A new study has found that gastric bypass surgery, besides enabling severely obese people to lose weight, may also help their overly stressed hearts return to more normal function and appearance. The study appeared in the Feb. 8 issue of the Journal of the American College of Cardiology.
Senior study author Dr. Sheldon Litwin, chief of cardiology at the Medical College of Georgia explained that obesity may lead to many types of heart problems, including heart failure, atrial fibrillation (an abnormal heart rhythm) and death. Although the exact link is unclear, obese people often show signs of structural changes to the heart, including excess heart muscle mass in the left ventricle and enlargement of the right ventricular cavity. Both are linked to heart failure and other problems he said.
The team, for this study followed more than 400 severely obese people with an average age of 42 who had gastric bypass surgery. This surgery reduces the size of the stomach to prevent excessive eating. They were compared with a reference group of more than 300 severely obese individuals who did not have the weight-loss surgery.
Over two years of follow up, patients’ body mass index (BMI) fell from an average of nearly 48 (morbidly obese) to about 32. Their average weight loss was about 100 pounds, Litwin said. BMI over 30 is considered obese.
As an added advantage these patients had smaller waistlines, lower blood pressure and heart rate, healthier cholesterol levels and less insulin resistance, a precursor to diabetes, the researchers found. Plus on echocardiograms the hearts of these patients were seen to be “remodelling” that included a reduction in the left ventricular mass and right ventricular cavity area. This indicated that heart is less stressed and is not having to work as hard pumping blood and has returned to a more normal shape and function, Litwin said.
Litwin said, “We know obese people get cardiovascular disease more often than non-obese people…One of the questions out there is: Is it reversible if they lose weight? The answer is yes.”
Figures reveal that bariatric surgeries have increased steadily in the United States from 16,800 in 1992 to about 205,000 in 2007, according to the American Society for Metabolic & Bariatric Surgery. In fact the proportion of obese people having the surgery is still small at 1% annually said Dr. Lee Kaplan, director of the Massachusetts General Hospital Weight Center. Litwin explained, “Would it be better if people could lose weight by eating better and exercising more? Probably yes…But in general those lifestyle changes are ineffective, particularly in people who are severely obese.”

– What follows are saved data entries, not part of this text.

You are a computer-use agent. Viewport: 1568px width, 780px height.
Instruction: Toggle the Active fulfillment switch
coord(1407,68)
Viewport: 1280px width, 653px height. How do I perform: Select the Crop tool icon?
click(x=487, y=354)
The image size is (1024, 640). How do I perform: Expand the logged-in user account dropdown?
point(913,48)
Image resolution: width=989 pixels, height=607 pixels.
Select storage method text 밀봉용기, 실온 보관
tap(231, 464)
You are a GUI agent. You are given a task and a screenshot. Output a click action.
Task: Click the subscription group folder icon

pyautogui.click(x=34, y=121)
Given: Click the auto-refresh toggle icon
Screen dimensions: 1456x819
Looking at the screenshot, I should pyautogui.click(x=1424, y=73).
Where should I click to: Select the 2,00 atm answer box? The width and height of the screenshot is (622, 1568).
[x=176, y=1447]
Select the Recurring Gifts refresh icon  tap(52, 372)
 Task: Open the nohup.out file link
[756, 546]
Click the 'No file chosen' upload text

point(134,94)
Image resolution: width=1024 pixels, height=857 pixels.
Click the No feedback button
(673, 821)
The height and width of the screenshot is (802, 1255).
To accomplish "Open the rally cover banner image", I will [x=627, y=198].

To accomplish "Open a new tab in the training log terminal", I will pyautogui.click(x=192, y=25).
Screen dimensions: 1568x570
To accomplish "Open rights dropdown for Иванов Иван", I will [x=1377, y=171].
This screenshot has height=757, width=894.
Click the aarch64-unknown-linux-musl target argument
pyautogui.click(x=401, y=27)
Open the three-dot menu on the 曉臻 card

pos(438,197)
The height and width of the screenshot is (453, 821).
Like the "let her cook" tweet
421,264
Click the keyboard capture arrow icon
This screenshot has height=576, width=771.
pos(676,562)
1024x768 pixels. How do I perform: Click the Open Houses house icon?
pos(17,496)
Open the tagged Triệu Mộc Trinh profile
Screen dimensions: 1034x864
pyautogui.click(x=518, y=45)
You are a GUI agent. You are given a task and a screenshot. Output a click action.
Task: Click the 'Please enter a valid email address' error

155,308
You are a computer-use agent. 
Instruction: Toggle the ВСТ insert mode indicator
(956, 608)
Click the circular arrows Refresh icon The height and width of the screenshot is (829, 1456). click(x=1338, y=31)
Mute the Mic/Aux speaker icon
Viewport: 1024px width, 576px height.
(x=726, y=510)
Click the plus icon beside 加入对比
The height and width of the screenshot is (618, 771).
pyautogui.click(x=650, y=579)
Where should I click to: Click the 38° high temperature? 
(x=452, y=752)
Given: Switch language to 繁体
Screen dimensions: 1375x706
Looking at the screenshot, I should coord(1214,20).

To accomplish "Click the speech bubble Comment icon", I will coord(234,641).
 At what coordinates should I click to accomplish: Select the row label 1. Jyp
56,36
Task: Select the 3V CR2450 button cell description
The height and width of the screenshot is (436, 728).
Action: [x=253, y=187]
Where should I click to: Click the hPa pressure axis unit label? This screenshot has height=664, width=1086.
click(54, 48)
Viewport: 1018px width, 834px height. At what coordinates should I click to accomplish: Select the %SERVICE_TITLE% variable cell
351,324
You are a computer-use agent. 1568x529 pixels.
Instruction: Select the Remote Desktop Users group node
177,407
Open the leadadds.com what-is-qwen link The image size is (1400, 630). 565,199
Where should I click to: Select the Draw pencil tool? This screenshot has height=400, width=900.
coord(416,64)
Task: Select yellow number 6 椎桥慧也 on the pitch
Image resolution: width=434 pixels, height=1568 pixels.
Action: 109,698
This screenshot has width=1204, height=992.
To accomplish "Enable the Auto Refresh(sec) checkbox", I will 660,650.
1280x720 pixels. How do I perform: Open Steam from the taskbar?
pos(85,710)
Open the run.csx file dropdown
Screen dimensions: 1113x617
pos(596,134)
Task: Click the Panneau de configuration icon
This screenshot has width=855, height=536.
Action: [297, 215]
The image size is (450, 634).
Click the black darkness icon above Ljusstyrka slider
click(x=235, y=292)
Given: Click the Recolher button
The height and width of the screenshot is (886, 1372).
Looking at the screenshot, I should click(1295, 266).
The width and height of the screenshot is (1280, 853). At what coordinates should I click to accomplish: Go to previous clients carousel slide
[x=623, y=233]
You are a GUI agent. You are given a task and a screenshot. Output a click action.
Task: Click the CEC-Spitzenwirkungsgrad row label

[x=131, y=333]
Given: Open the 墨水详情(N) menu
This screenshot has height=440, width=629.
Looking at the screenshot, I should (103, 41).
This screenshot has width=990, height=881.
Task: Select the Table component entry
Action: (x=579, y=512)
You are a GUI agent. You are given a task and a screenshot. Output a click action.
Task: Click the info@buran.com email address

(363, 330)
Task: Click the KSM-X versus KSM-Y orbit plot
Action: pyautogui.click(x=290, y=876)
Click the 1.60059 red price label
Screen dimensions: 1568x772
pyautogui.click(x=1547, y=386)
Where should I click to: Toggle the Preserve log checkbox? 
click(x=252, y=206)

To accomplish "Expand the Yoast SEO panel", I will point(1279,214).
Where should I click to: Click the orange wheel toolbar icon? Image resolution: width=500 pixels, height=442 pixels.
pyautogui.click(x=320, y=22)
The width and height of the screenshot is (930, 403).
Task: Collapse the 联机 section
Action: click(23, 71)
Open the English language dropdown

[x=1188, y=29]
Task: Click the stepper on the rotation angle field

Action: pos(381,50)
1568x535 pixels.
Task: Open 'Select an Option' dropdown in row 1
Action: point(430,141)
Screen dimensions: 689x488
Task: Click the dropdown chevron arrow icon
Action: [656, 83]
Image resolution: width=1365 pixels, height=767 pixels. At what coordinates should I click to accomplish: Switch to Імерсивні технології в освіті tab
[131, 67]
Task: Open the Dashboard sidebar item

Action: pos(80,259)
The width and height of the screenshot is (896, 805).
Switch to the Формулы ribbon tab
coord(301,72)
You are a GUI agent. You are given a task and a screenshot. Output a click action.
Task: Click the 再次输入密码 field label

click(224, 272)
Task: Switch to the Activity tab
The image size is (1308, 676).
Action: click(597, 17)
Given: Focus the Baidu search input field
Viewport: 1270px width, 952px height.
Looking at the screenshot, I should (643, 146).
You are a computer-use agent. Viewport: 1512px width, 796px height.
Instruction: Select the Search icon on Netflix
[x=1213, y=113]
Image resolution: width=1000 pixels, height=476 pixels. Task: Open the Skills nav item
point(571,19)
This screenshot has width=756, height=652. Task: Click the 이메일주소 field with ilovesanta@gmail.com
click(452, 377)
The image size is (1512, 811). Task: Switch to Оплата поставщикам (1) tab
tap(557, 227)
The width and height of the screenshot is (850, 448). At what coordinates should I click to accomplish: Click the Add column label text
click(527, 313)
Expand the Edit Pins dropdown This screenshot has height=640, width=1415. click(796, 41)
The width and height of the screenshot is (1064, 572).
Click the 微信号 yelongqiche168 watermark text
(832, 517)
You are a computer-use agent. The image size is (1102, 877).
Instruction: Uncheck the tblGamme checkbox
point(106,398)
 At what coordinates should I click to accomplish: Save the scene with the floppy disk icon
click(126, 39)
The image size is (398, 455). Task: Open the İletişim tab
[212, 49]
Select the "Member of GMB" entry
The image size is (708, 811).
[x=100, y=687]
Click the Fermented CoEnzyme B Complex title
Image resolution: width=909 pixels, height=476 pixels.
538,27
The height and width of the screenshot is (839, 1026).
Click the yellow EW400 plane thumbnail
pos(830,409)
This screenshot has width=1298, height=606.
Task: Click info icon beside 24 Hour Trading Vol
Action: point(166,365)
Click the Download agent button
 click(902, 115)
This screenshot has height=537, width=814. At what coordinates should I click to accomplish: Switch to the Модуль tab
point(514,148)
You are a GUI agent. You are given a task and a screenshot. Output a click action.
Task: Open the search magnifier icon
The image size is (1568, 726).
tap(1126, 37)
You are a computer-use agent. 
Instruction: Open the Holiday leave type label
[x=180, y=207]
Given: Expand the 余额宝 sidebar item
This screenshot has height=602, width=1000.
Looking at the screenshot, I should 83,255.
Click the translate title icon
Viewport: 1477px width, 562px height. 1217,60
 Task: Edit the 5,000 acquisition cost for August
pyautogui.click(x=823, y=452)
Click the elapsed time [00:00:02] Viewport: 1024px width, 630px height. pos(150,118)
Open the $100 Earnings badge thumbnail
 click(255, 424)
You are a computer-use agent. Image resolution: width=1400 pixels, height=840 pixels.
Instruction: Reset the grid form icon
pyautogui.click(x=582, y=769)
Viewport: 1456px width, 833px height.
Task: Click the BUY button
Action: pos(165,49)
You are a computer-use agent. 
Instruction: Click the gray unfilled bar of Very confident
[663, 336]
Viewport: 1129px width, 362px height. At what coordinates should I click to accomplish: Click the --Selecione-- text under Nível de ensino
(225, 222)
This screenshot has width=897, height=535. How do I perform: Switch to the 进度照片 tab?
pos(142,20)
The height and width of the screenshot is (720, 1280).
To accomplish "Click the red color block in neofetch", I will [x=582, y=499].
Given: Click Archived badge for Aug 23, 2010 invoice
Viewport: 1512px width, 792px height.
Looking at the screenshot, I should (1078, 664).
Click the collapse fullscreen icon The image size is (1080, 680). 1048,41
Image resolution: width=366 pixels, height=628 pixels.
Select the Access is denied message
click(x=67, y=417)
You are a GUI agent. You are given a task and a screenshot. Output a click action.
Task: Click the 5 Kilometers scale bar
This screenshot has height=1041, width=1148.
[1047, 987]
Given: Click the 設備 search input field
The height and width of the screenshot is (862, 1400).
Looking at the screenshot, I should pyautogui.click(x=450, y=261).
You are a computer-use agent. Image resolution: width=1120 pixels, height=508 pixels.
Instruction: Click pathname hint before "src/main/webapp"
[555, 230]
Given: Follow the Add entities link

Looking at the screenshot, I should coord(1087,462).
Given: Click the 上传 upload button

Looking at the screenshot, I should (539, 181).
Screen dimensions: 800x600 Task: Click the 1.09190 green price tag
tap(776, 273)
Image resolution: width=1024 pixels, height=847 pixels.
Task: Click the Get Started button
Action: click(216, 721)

Dr. Kaplan added, “There are innumerable known benefits to gastric bypass surgery on most of the 60-odd diseases associated with obesity a patient may have…The question isn’t if gastric bypass works. It does work. The issue has been at what cost, both in terms of health risks and financial? This study provides evidence there are additional substantial benefits with respect to heart muscle function, and we should consider gastric bypass more often in the appropriate patients.”